-------- LISTED RECORDS --------

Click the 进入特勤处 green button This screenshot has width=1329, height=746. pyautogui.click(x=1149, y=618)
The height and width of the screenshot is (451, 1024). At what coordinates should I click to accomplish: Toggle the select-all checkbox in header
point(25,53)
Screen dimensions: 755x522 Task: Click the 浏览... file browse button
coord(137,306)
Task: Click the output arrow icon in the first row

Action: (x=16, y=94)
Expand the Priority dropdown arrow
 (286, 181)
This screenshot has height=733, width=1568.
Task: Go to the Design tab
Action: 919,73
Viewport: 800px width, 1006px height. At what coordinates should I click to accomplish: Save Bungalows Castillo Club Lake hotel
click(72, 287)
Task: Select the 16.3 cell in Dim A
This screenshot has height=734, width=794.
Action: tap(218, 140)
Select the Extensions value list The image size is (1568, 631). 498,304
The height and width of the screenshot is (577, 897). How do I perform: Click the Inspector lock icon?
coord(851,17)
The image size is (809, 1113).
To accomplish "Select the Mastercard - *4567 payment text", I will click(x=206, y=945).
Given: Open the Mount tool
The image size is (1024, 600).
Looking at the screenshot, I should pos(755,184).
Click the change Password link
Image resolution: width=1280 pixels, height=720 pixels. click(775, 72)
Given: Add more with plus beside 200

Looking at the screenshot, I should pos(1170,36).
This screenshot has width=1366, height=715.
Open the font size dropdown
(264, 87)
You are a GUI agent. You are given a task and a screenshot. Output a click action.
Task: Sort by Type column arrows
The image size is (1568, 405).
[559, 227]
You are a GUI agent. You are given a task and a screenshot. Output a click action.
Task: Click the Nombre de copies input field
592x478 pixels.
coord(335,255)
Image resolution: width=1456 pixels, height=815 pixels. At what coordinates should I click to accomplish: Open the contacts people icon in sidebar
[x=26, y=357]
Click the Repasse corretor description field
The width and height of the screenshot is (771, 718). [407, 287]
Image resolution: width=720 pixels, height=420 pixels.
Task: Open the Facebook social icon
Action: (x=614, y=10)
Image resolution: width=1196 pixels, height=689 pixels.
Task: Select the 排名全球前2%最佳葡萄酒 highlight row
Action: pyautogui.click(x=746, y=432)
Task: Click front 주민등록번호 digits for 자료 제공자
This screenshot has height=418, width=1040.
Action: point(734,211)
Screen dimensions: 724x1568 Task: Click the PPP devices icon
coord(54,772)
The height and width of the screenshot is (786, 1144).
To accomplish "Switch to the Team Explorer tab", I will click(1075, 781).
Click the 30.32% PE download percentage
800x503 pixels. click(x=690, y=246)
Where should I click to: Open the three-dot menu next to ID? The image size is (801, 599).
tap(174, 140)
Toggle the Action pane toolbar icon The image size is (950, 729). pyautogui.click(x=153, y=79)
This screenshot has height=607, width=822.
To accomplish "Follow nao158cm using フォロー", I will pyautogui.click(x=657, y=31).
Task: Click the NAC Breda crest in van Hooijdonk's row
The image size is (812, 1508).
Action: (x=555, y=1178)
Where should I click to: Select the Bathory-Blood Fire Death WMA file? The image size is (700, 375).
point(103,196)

--------

▸ **PROBLEM TO WORK ON**
Scan the entries above for the string "will" and copy each line containing it.

▸ **EXPECTED ANSWER**
To accomplish "Select the Mastercard - *4567 payment text", I will click(x=206, y=945).
To accomplish "Switch to the Team Explorer tab", I will click(1075, 781).
To accomplish "Follow nao158cm using フォロー", I will pyautogui.click(x=657, y=31).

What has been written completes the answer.